Currently Governments are handing out money to Renewable Energy companies – note plural – every time someone comes up with a plan it means money is drawn from our taxes that should be spent on us, not to fill the industries pockets, especially when it is being used to erect SHORT-TERM structures, nor should a company receive money for multiple projects, one for each company should be sufficient – we do not own them, the companies investors do so they should be able to make sufficient profit to invest in more projects.
Also why should we the people of Australia be funding the required supply and or upgrade of the structural system necessary to get these companies goods to ‘market’?
Do farmers pay to get their produce to market, do supermarkets get paid by the Government (us) to deliver their goods to market, what about their suppliers do they get paid by the Government (us) to supply the supermarkets? Yes of course they use the money they sell the goods for to pay those requirements so we do pay – but it is not a ‘hidden’ payment paid from our taxes.
Any industry or business must show it is capable of getting its goods to market as well as keeping profits in this country so they can continue to grow and flourish BEFORE they are provided any Government assistance BUT ONLY IF it is absolutely necessary and only a LOAN.
Thank you STT for publishing this excellent article written by Professor Ross McKitrick.

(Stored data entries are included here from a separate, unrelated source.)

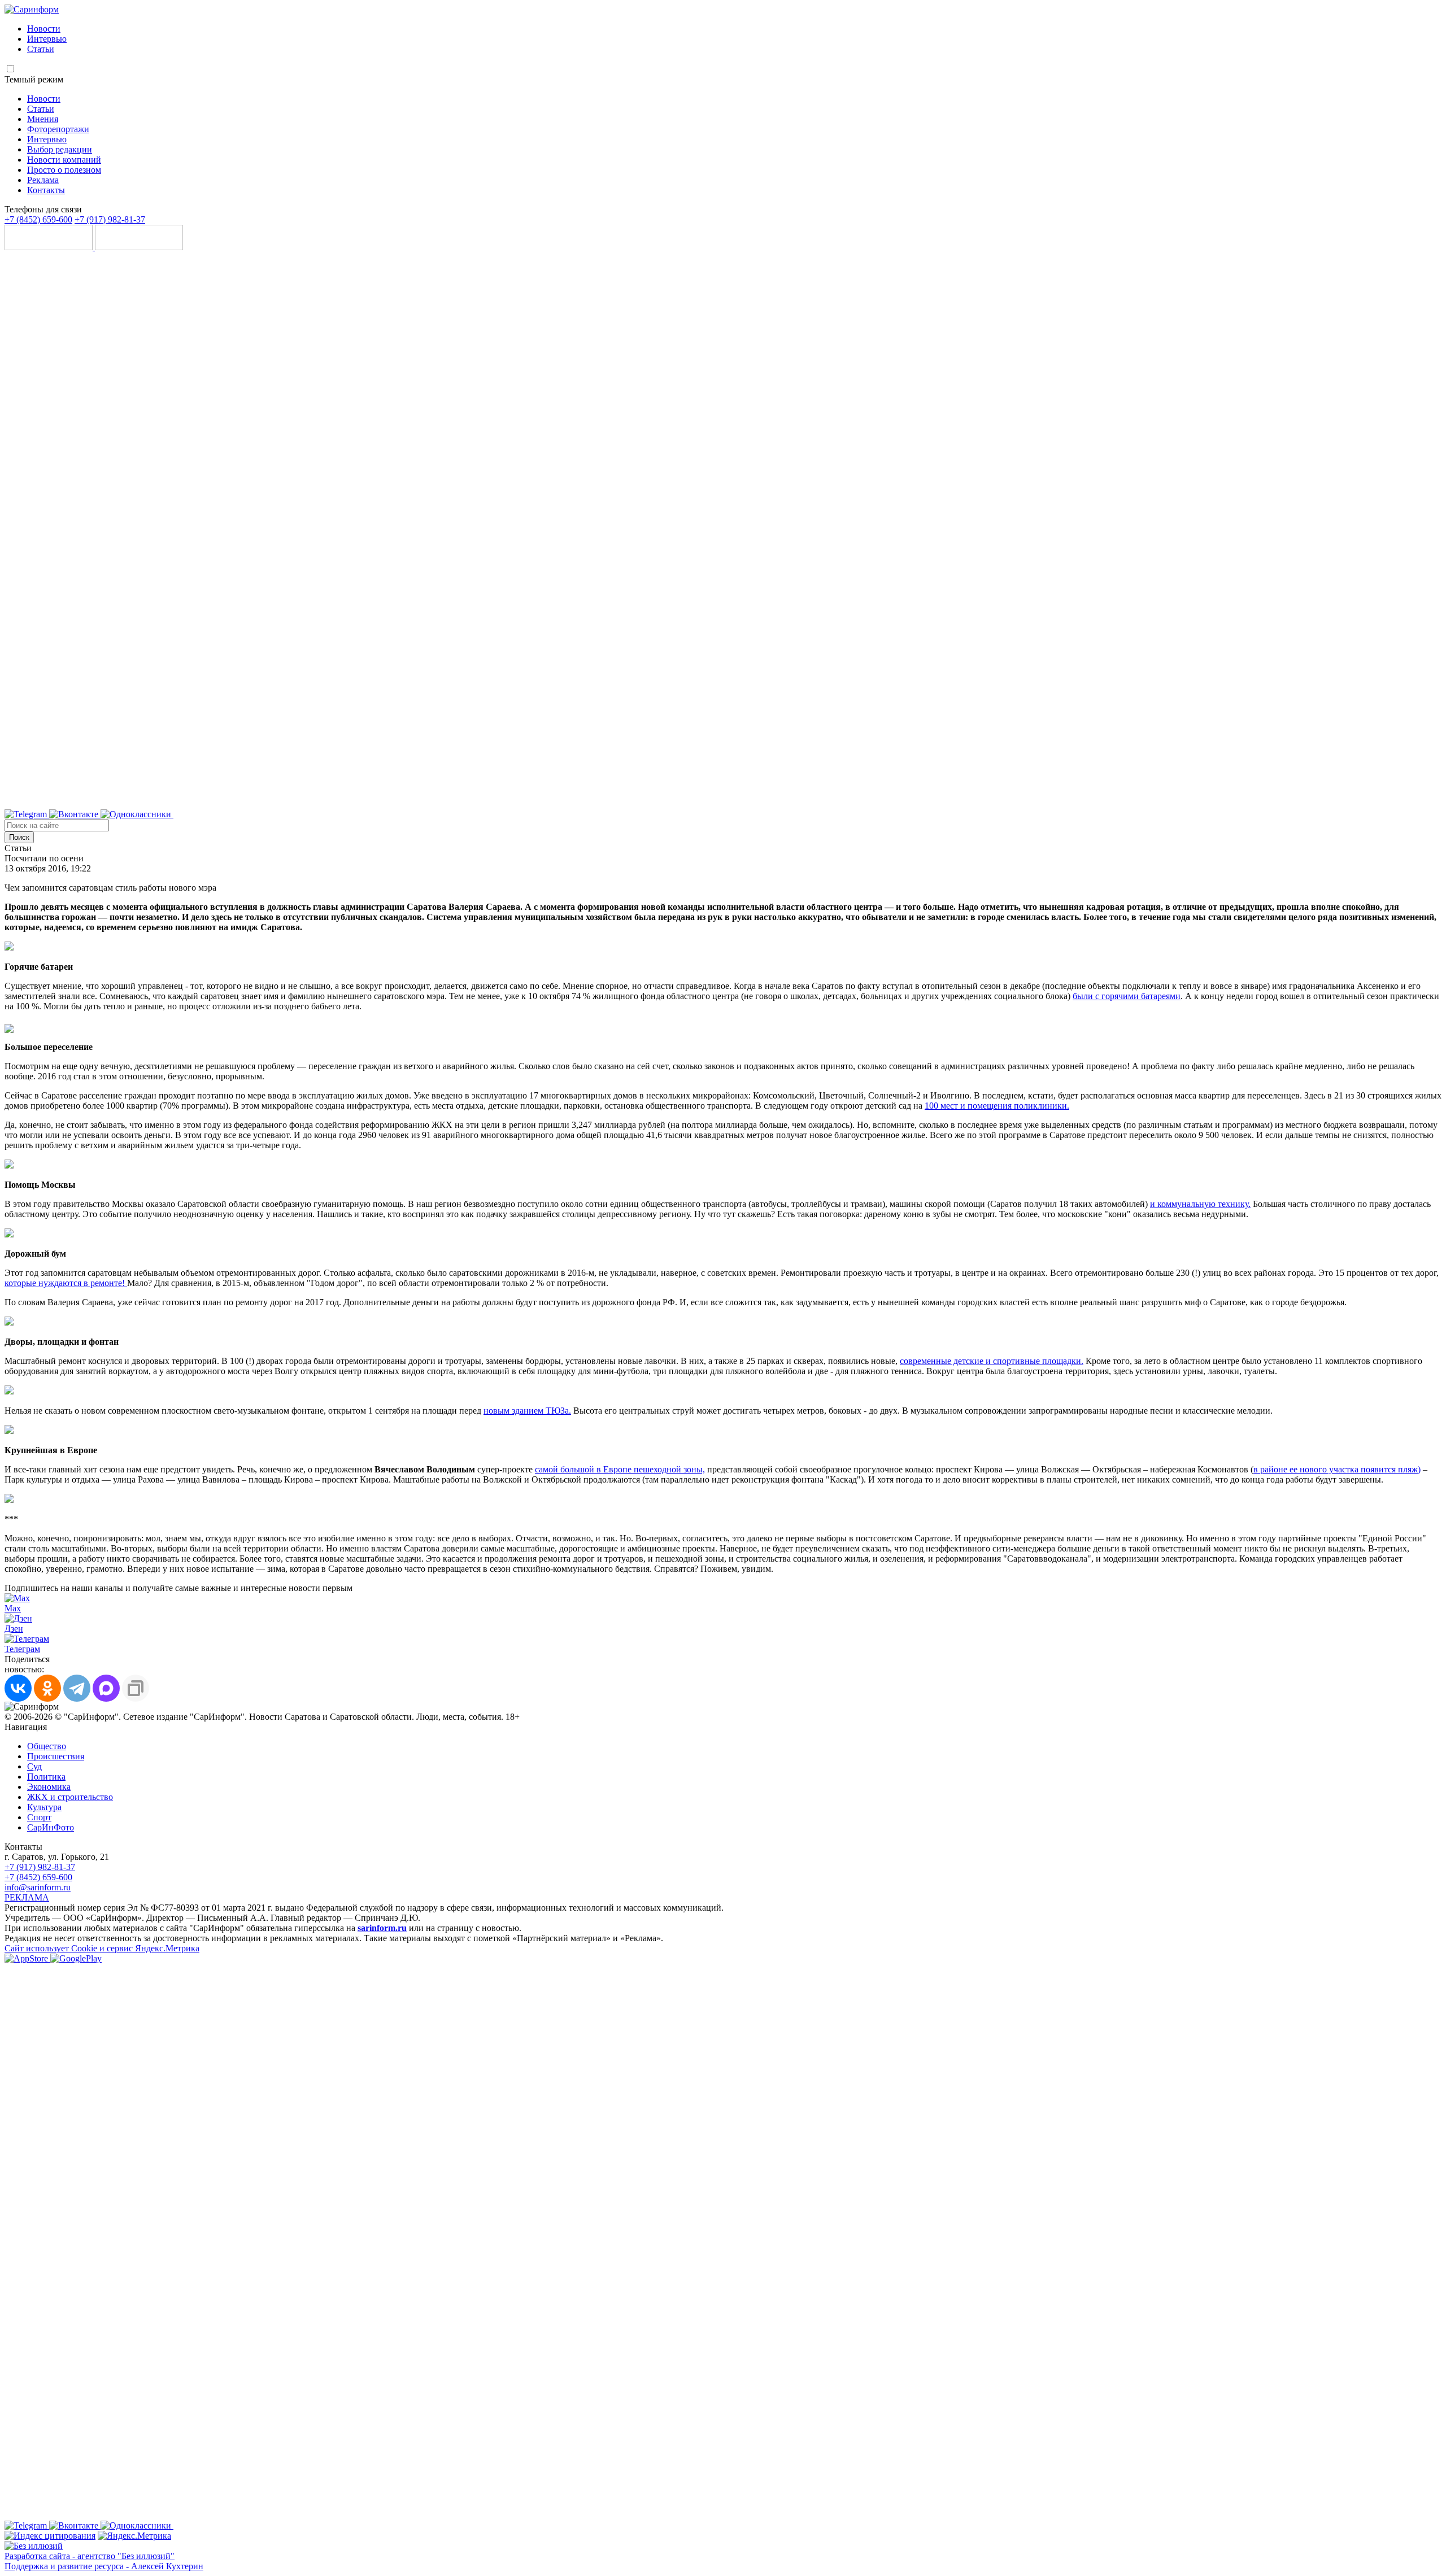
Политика (46, 1776)
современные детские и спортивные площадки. (991, 1361)
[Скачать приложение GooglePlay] (139, 247)
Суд (34, 1766)
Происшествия (55, 1756)
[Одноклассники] (137, 814)
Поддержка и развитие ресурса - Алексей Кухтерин (104, 2566)
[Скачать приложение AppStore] (50, 247)
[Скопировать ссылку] (135, 1688)
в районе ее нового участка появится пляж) (1337, 1469)
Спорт (39, 1817)
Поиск (19, 837)
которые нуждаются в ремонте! (66, 1283)
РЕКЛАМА (27, 1897)
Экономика (49, 1787)
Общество (46, 1746)
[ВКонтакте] (18, 1688)
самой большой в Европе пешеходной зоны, (620, 1469)
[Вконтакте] (75, 814)
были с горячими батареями (1127, 996)
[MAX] (106, 1688)
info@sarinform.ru (38, 1887)
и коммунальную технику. (1200, 1204)
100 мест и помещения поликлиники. (997, 1105)
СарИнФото (50, 1827)
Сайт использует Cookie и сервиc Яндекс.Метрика (102, 1948)
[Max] (455, 814)
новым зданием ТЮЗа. (527, 1410)
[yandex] (50, 2535)
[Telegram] (27, 814)
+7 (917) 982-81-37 (110, 219)
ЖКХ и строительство (70, 1797)
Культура (44, 1807)
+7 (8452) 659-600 (38, 219)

Here’s another article regarding the financial impact of the broad based Covid-19 lockdown of all non- essential businesses in Ontario.
https://www.theglobeandmail.com/canada/article-coronavirus-update-ontario-declares-recession-projects-385-billion/
Since this devastating situation was entirely unanticipated, why wouldn’t our Finance Minister be able to invoke ‘force majeure’ to cancel these long term contracts? Surely Ontario has more urgent priorities, all things considered?